__WORK ITEM__: What is needed is the run of lines from the one with "This screenshot has height=784, width=1514." through the close of the data, set down exactly.

__SUPPLIED MATERIAL__:
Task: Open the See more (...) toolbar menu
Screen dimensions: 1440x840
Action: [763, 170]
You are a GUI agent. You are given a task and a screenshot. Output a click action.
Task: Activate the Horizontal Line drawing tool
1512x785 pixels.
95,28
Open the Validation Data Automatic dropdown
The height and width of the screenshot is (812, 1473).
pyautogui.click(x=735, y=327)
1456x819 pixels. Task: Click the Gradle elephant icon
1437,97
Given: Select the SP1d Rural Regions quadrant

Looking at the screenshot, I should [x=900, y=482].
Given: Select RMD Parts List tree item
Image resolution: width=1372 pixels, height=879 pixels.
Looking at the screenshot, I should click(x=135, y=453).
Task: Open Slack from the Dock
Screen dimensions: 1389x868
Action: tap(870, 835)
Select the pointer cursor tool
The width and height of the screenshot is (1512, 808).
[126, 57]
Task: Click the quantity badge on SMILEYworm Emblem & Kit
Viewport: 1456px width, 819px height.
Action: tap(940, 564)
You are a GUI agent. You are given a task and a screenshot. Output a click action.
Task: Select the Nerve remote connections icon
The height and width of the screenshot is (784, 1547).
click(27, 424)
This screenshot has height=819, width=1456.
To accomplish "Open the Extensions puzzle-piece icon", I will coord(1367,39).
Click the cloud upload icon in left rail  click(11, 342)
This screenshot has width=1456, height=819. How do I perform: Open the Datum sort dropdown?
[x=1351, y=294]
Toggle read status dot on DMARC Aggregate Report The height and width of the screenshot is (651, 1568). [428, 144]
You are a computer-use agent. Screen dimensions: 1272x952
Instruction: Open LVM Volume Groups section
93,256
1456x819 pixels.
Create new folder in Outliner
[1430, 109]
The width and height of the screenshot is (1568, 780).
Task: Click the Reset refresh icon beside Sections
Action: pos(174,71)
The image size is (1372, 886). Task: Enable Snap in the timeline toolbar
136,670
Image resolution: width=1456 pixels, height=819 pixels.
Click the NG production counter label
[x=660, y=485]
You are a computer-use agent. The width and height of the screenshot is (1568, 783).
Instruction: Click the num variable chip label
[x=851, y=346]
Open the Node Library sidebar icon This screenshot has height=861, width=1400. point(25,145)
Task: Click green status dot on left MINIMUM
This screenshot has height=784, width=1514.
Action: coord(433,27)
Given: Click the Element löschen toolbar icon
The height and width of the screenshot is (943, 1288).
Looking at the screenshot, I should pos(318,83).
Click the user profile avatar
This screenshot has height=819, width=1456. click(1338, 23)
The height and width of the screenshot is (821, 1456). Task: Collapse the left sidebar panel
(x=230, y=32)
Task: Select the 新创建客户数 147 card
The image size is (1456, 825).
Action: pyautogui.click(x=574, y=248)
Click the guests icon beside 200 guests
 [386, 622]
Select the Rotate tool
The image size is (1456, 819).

__PROBLEM SOLUTION__:
This screenshot has height=784, width=1514.
Action: coord(433,27)
Given: Click the Element löschen toolbar icon
The height and width of the screenshot is (943, 1288).
Looking at the screenshot, I should pos(318,83).
Click the user profile avatar
This screenshot has height=819, width=1456. click(1338, 23)
The height and width of the screenshot is (821, 1456). Task: Collapse the left sidebar panel
(x=230, y=32)
Task: Select the 新创建客户数 147 card
The image size is (1456, 825).
Action: pyautogui.click(x=574, y=248)
Click the guests icon beside 200 guests
 [386, 622]
Select the Rotate tool
The image size is (1456, 819).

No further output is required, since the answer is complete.